Cyrille Chartier-Kastler, que vous inspire la récente intervention de Christian Noyer ?

« C’est une mesure de prudence, à destination d’un secteur qui fait face actuellement à une collecte trop importante sur ses fonds en euros [plus de 17 milliards d’euros en 2014, à fin septembre, NDLR], au regard des opportunités de placement. Ces fonds en euros subissent en effet une forte inertie. Le rendement affiché aujourd’hui dépend à 85% d’actifs acquis au cours des années antérieures : c’est pourquoi l’assurance-vie est aussi intéressante pour l’épargnant. Dans le même temps, le marché obligataire affiche des taux très bas. Les sociétés d’assurance sont donc prises au piège : elles ne peuvent pas refuser l’épargne des Français et se retrouvent à acquérir des milliards d’euros d’OAT 10 ans [obligations assimilables du Trésor, emprunts d’Etat français, NDLR] au taux dérisoire de 1,2%. »

Quel est le risque pour les assureurs ?

« Le scénario, noir mais plausible, est celui d’une brusque remontée des taux obligataires, suite par exemple à une dégradation de la note de la dette française, dans un contexte où les épargnants se détournent de l’assurance-vie en euros à cause de rendements trop faibles. Le secteur pourrait alors se retrouver confronté à une vague massive de rachats à perte, qui le fragiliserait. Prévenir ce scénario, c’est le sens de l’intervention de Christian Noyer. »

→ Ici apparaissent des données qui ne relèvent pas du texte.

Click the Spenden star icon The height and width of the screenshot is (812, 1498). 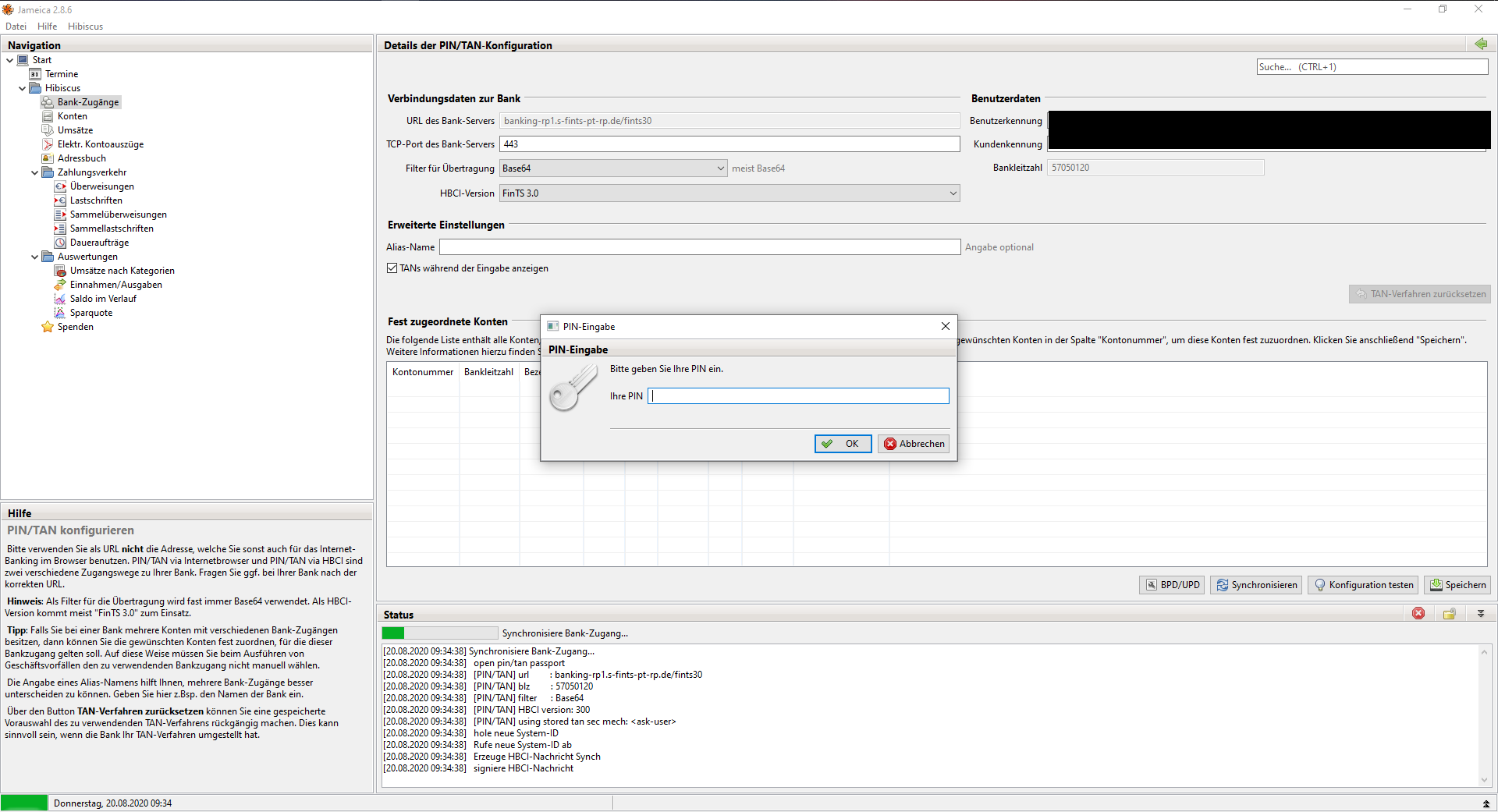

Cette intervention a soulevé des critiques, de l’association d’épargnants AFER notamment. Est-elle légitime, selon vous ?

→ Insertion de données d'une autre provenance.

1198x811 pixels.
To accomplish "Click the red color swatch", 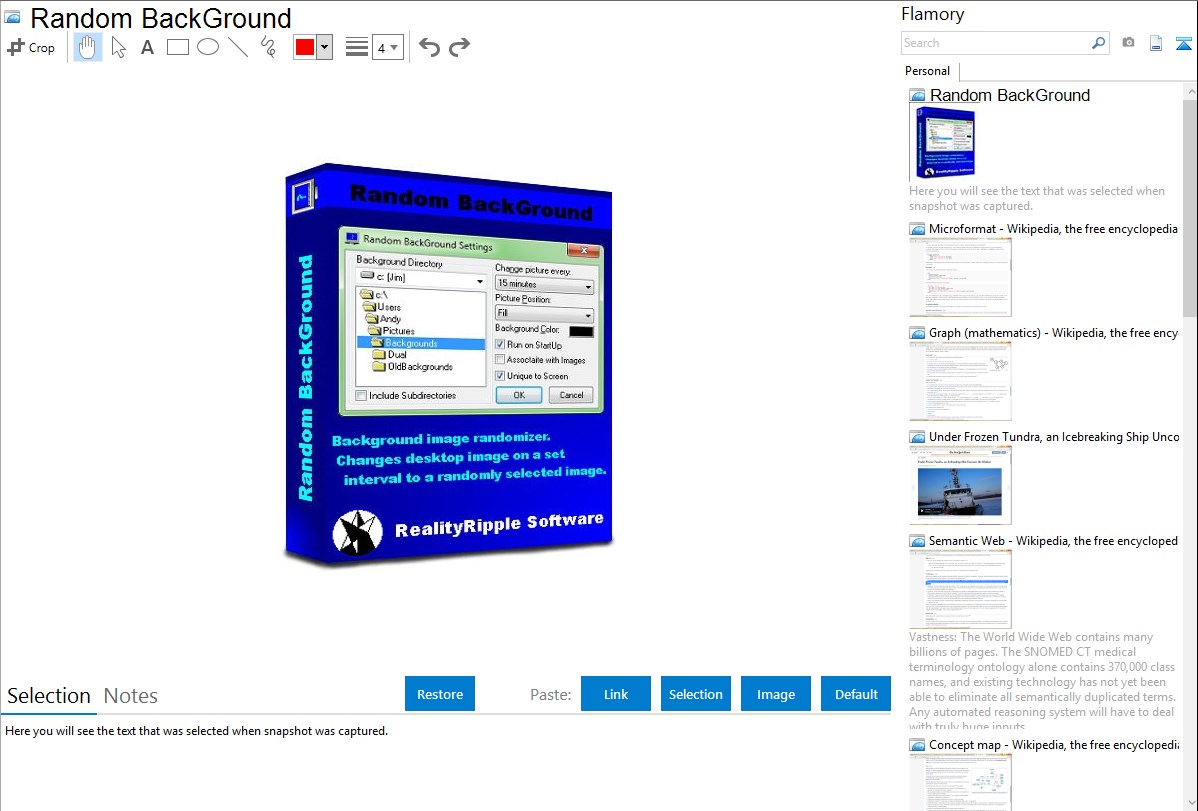I will [305, 47].
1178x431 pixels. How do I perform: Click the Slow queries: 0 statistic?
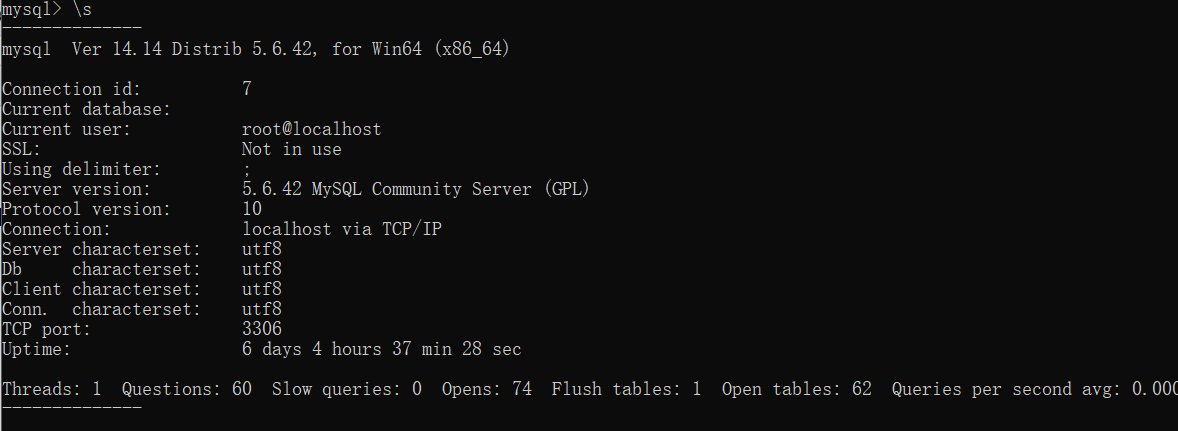coord(346,389)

« Bien sûr, il est dans son rôle de président de l’Autorité de contrôle prudentiel et de résolution (ACPR). L’assurance-vie est un secteur très réglementé. Il faut rappeler qu'en dernier recours, pour éviter la faillite d'un assureur, l’ACPR a le pouvoir de bloquer tous les retraits de ses clients sur les fonds en euros (1). Son intervention, qui est une première à ma connaissance, arrive donc au bon moment, à quelques semaines des premières annonces de rendements pour 2014. »

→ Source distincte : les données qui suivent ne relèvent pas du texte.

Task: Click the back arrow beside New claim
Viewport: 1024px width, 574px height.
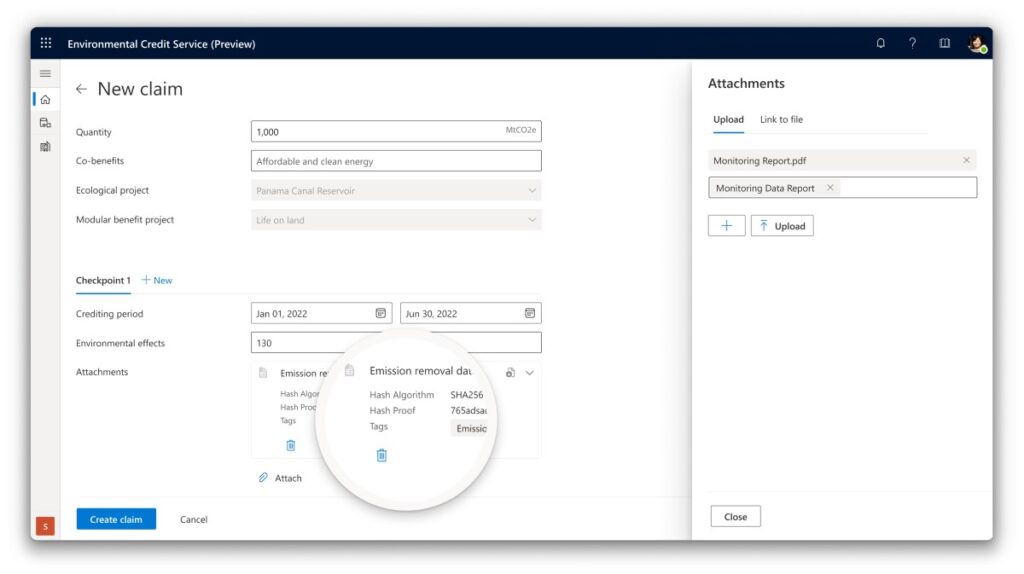Action: 81,89
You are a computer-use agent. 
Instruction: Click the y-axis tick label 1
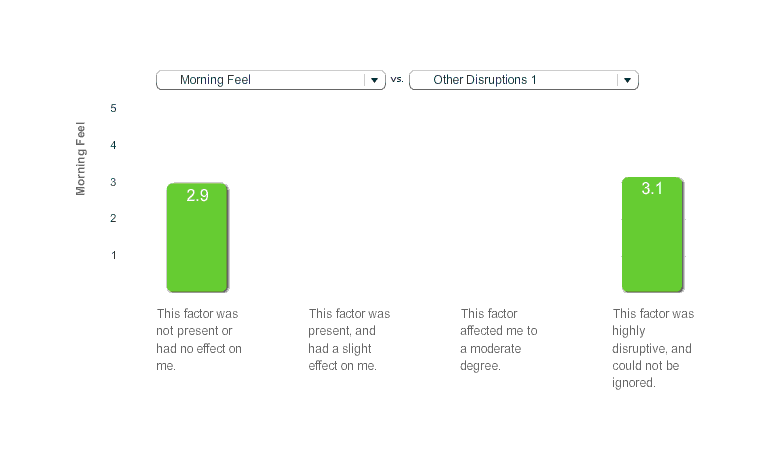click(x=113, y=255)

Les sociétés d’assurance vont-elle entendre le message ?

« Elles ne peuvent pas ne pas l’entendre ! Elles vont devoir baisser la rémunération de leurs fonds en euros pour faire baisser la collecte, et provisionner pour les années à venir. Je m’attends donc pour 2014 à un taux moyen de 2,20%, et à un rechargement des provisions pour participation aux excédents (PPE) de l’ordre de 0,30 à 0,40%. Les assureurs vont également devoir mettre tout en œuvre pour faire remonter le niveau des unités de comptes dans la collecte, en communiquant plus sur ce sujet et en multipliant les bonus qui permettent de réserver les meilleurs rendements aux épargnants disposant d’un bon pourcentage d’unités de compte. »

(1) L'article L612-33 du code monétaire et financier permet en effet au régulateur d'ordonner à un assureur de « suspendre ou limiter le paiement des valeurs de rachat, la faculté d'arbitrages, le versement d'avances sur contrat ou la faculté de renonciation ».